== WHAT THIS TASK INVOLVES ==
Lines from the one containing "Zoom in with the magnifier plus icon" through the last line of the records below need to be repeated exactly; nothing else, and no pictures.

== EXTRACTED RECORDS ==
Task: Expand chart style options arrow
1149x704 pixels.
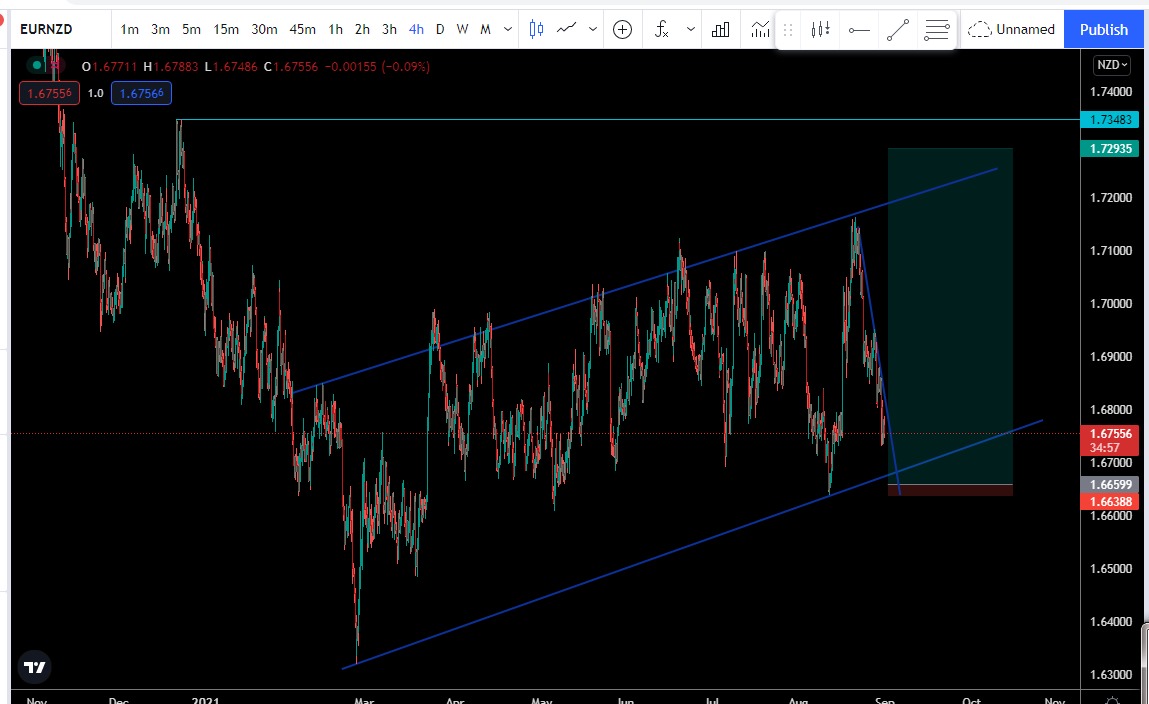Action: click(593, 29)
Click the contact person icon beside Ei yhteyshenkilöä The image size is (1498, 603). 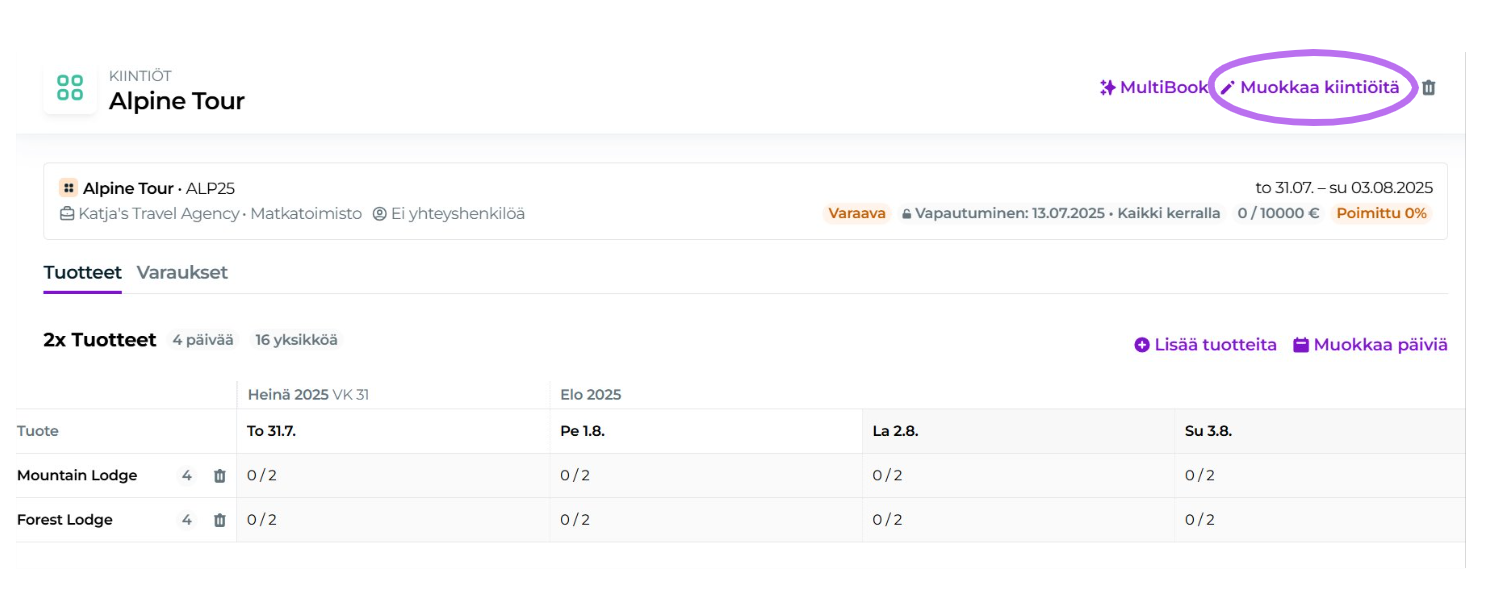[x=380, y=214]
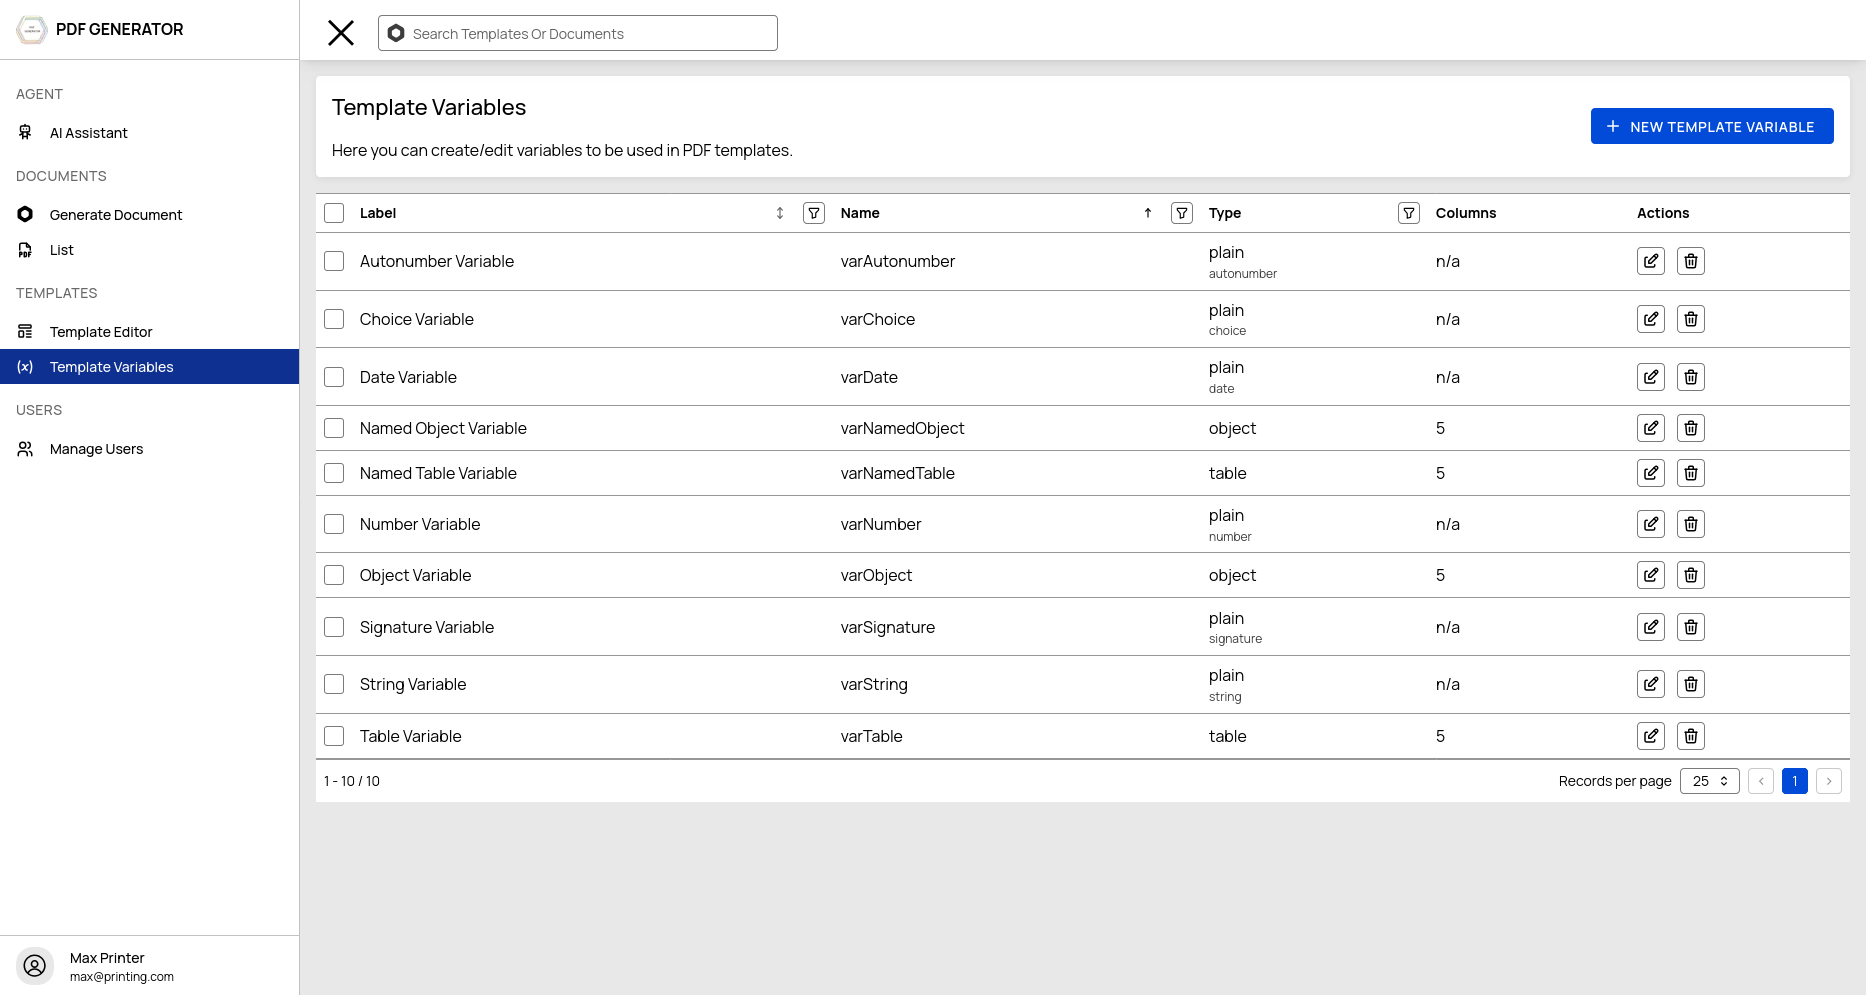Open Records per page dropdown

pyautogui.click(x=1710, y=781)
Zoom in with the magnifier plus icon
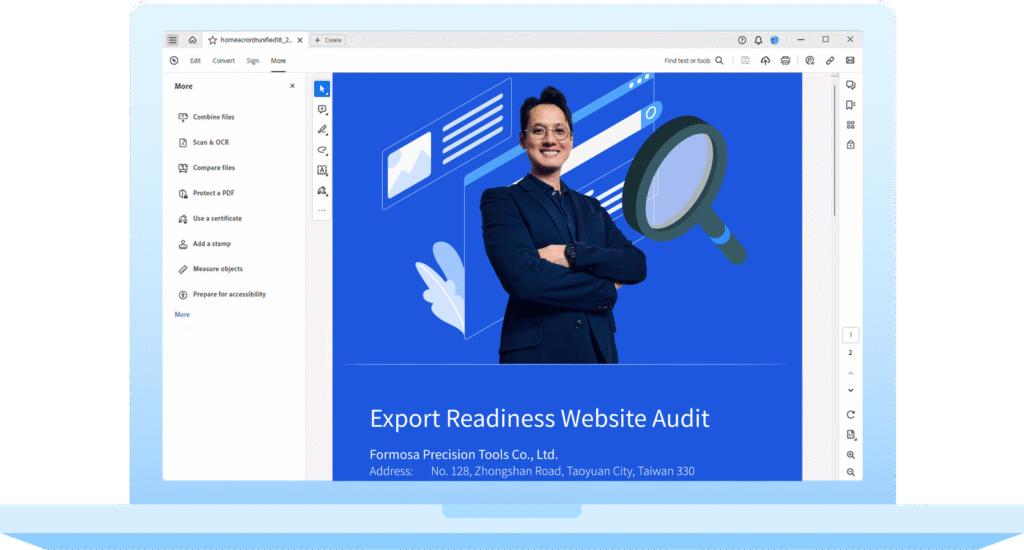The height and width of the screenshot is (550, 1024). point(850,455)
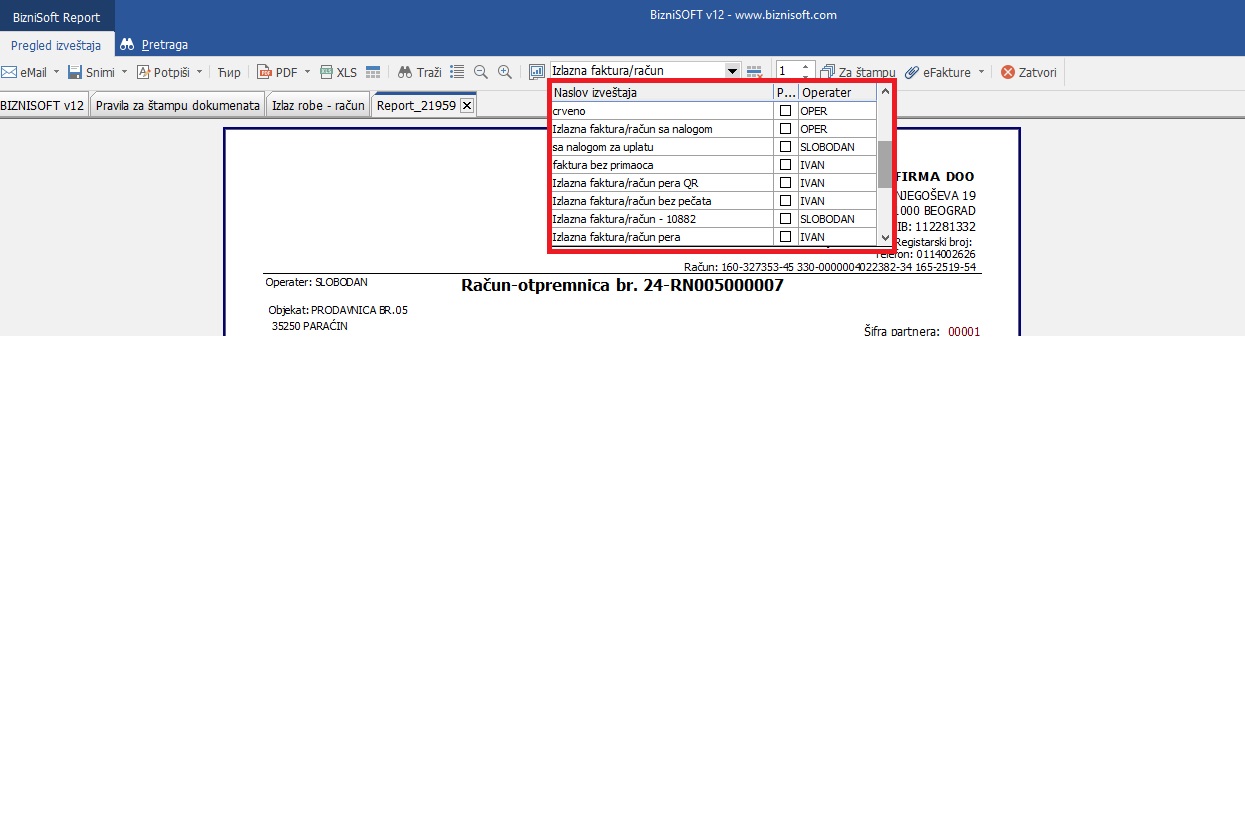Viewport: 1245px width, 823px height.
Task: Export report with PDF icon
Action: tap(264, 72)
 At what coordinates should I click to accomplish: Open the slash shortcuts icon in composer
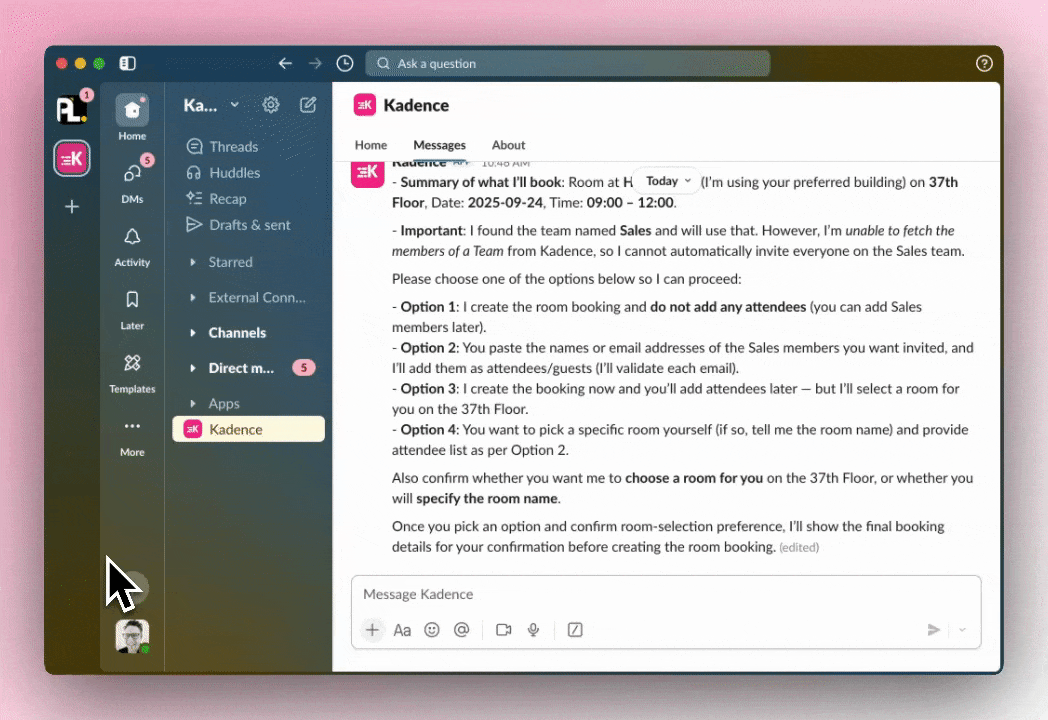(x=575, y=630)

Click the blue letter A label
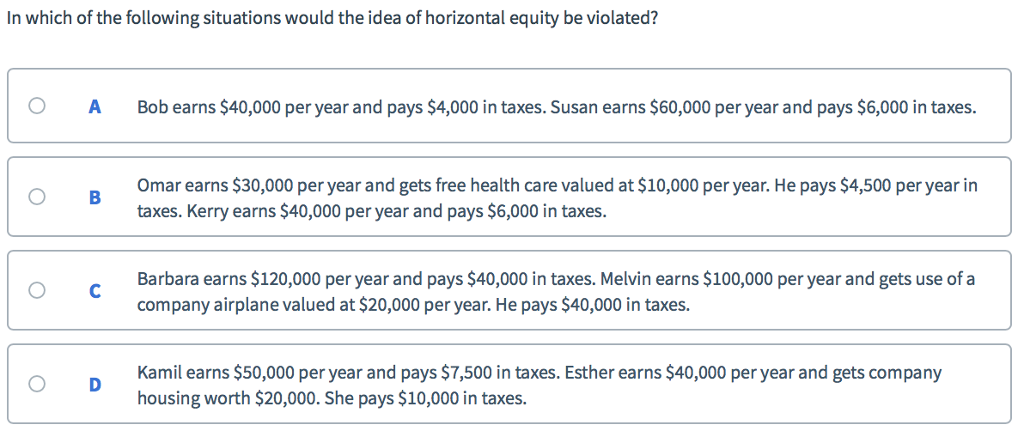tap(95, 106)
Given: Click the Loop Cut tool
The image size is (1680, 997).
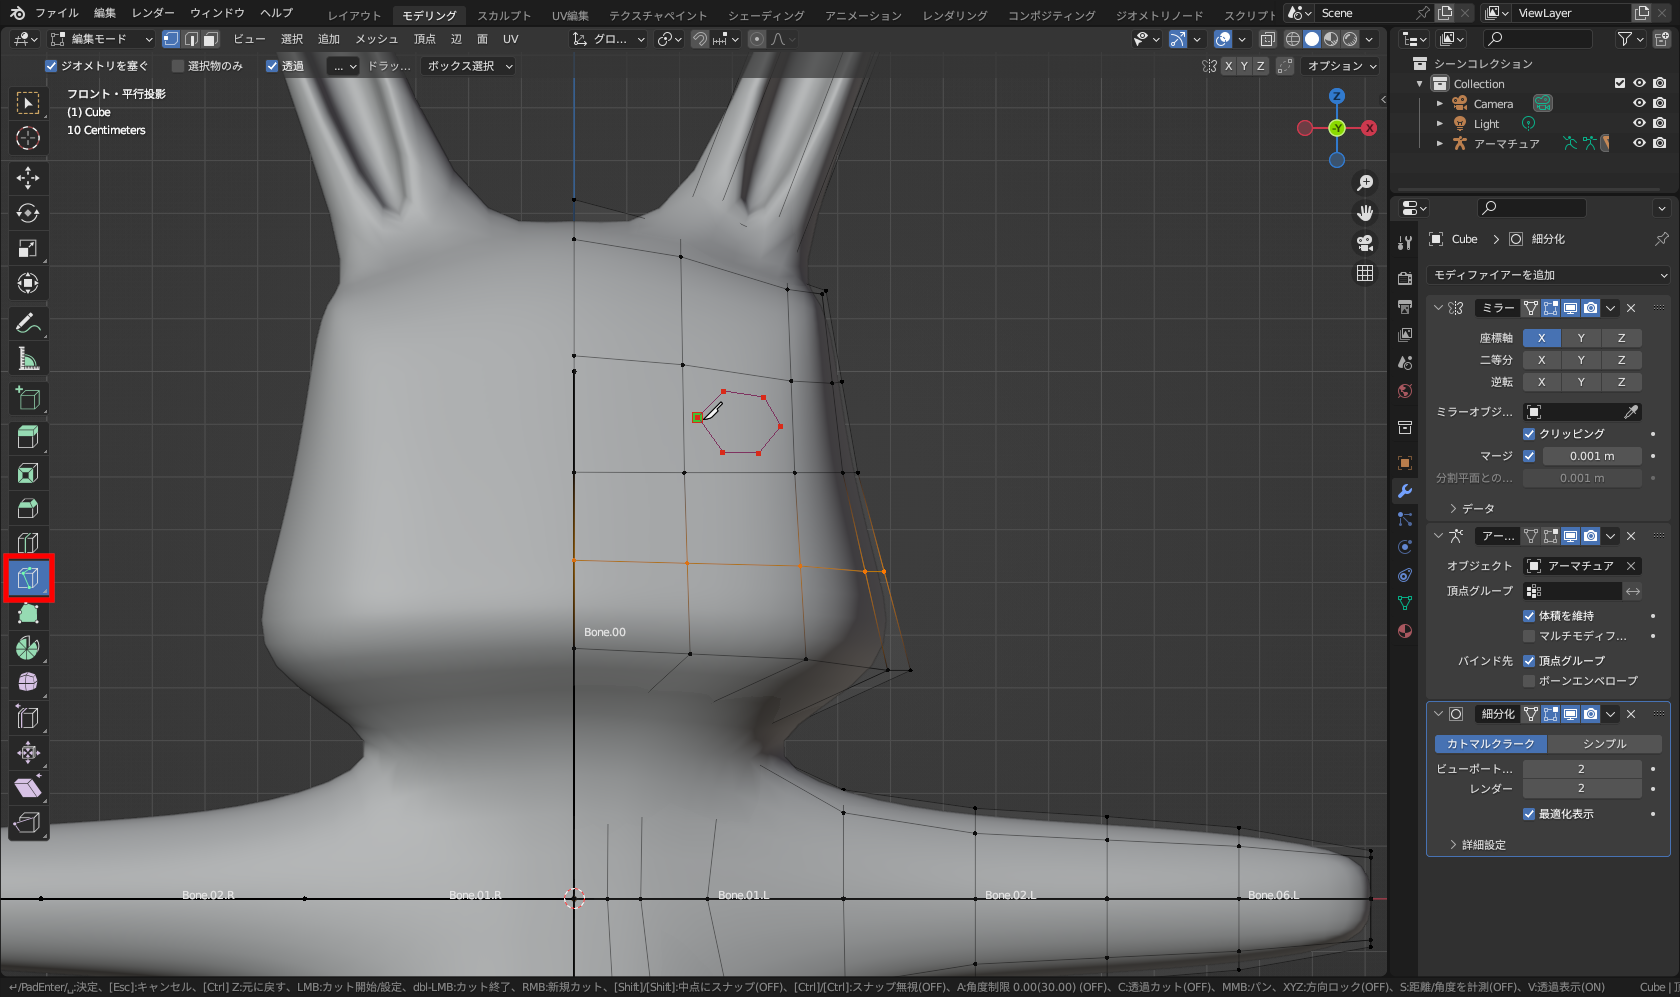Looking at the screenshot, I should point(28,543).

== TASK RESPONSE ==
Zoom in with the magnifier plus icon
The height and width of the screenshot is (550, 1024). point(850,455)
Viewport: 1245px width, 823px height.
Task: Export report with PDF icon
Action: tap(264, 72)
 At what coordinates should I click to accomplish: Open the slash shortcuts icon in composer
(x=575, y=630)

Click the blue letter A label
tap(95, 106)
Given: Click the Loop Cut tool
The image size is (1680, 997).
Looking at the screenshot, I should point(28,543).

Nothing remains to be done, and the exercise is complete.